# Variance Threshold

This is a component that removes all low-variance features using an implementation from [Scikit-learn](https://scikit-learn.org/stable/modules/generated/sklearn.feature_selection.VarianceThreshold.html). 
<br>
Scikit-learn is an open source machine learning library that supports supervised and unsupervised learning. It also provides various tools for model fitting, data preprocessing, model selection and evaluation, and many other utilities.

This notebook shows:
- how to use the SDK to load a model and other artifacts.
- how to use a model to provide real-time transformations.

In [None]:
%%writefile Transformer.py
import logging
from typing import List, Iterable, Dict, Union

import numpy as np
from platiagro import load_model

logger = logging.getLogger(__name__)


class Transformer(object):
    """
    Model template.
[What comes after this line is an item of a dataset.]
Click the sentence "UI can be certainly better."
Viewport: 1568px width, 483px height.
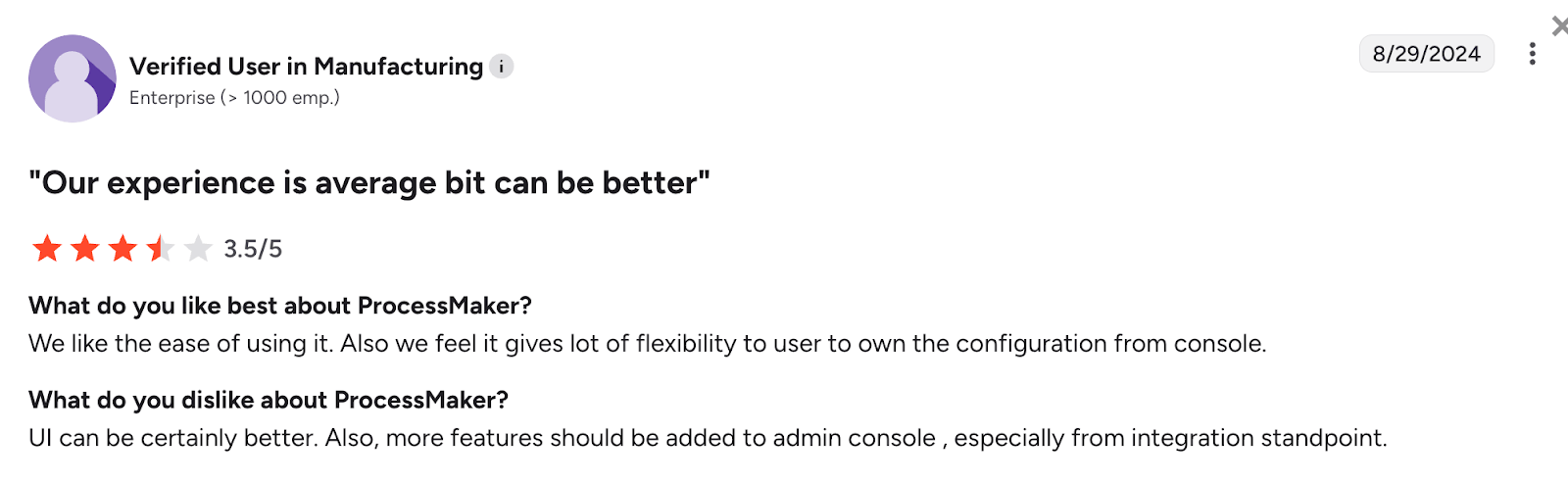pyautogui.click(x=173, y=438)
You can load your model parameters in __init__ from a location accessible at runtime.
    """

    def __init__(self, dataset=None, target=None, experiment_id=None):
        logger.info("Initializing")

        # Load Artifacts: Estimator, etc
        model = load_model(experiment_id=experiment_id)
        self.estimator = model["estimator"]
        self.columns = model["columns"]
        self.numerical_indexes = model["numerical_indexes"]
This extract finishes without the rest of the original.